By Ismail Auwal
A citizen journalist in Wuhan has been sentenced to four years in prison for reporting to the world about the coronavirus outbreak at the early phase of the pandemic in China.
The 37-year old journalist Court was the first person to face trial for reporting about the crowdedness of Wuhan hospitals and how empty the streets were.
In the report, she uploaded a short video clip to YouTube, which consists of interviews with residents, commentary and footage of a crematorium, train stations, hospitals and the Wuhan Institute of Virology.
Detained in mid-May, she went on a hunger strike in late June, court documents seen by Reuters say. Her lawyers told the court that police strapped her hands and force-fed her with a tube.

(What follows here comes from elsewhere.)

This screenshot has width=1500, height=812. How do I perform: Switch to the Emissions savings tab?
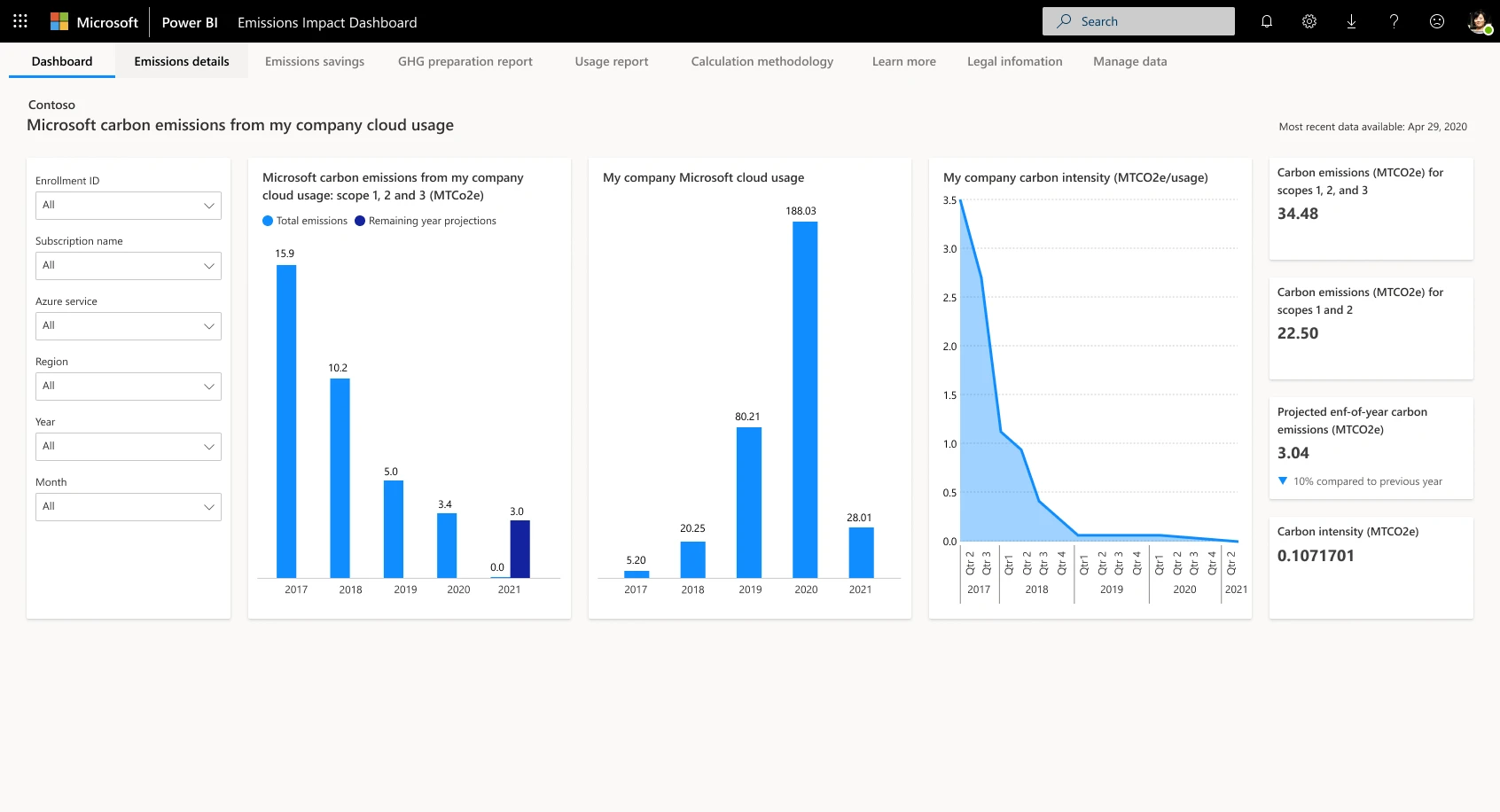coord(314,61)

By December, she was suffering headaches, giddiness, stomach ache, low blood pressure and a throat infection.
Zhang’s lawyer Ren Quanniu told Reuters: “We will probably appeal.”

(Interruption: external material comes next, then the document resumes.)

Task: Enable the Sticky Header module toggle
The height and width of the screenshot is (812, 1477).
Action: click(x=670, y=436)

The trial was held at a court in Pudong, a district of the business hub of Shanghai.
“Ms Zhang believes she is being persecuted for exercising her freedom of speech,” Ren had said before the trial.
Critics say that China deliberately arranged for Zhang’s trial to take place during the Western holiday season to minimize Western attention and scrutiny.

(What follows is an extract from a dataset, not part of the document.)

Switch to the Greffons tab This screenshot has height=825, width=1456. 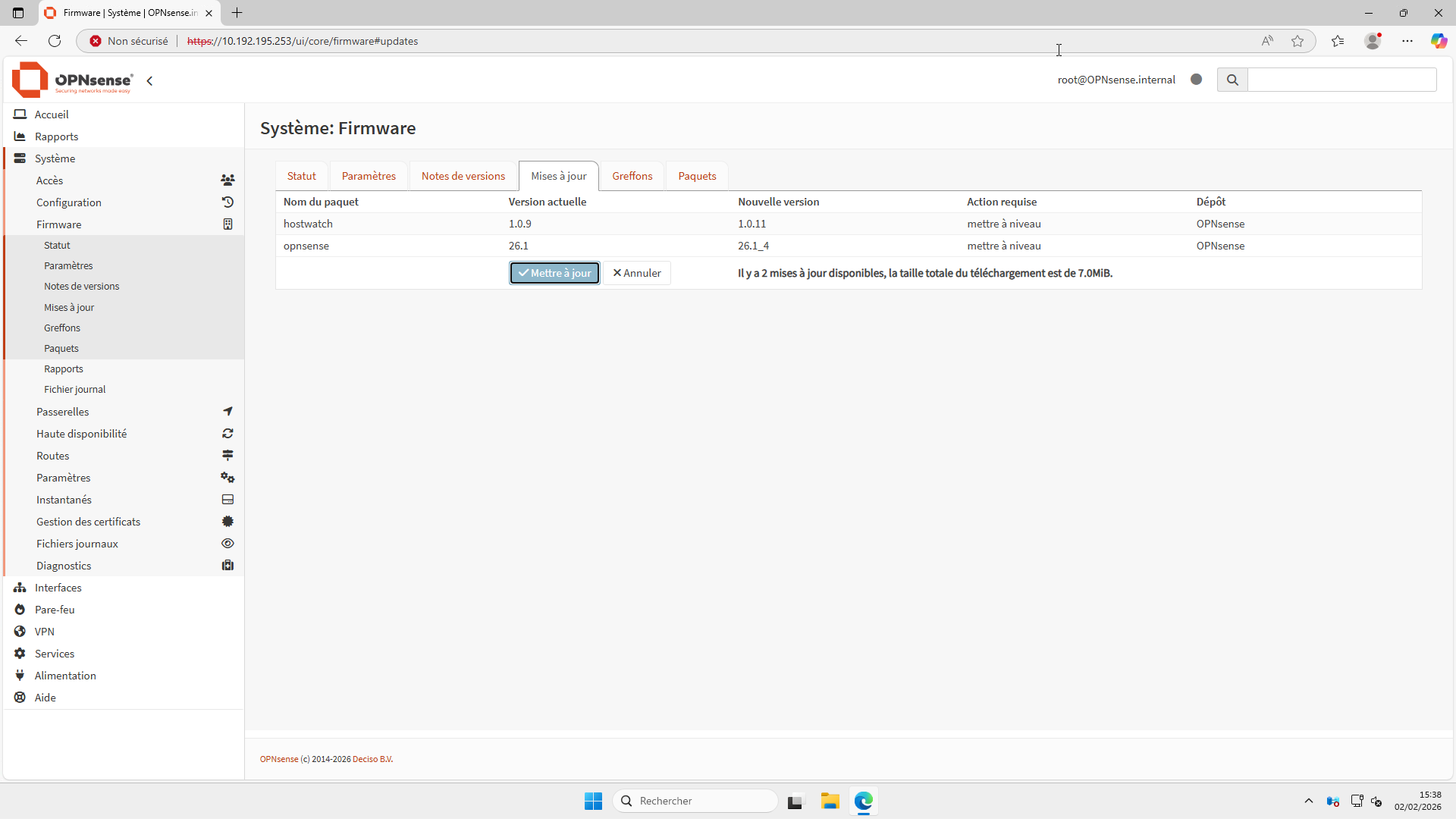[x=632, y=176]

U.S. President Donald Trump has regularly criticised Beijing for covering up the emergence of what he calls the “China virus”.
The United Nations Human Rights Office called, in a tweet, for Zhang’s release.
“We raised her case with the authorities throughout 2020 as an example of the excessive clampdown on freedom of expression linked to #COVID19 & continue to call for her release,” it said.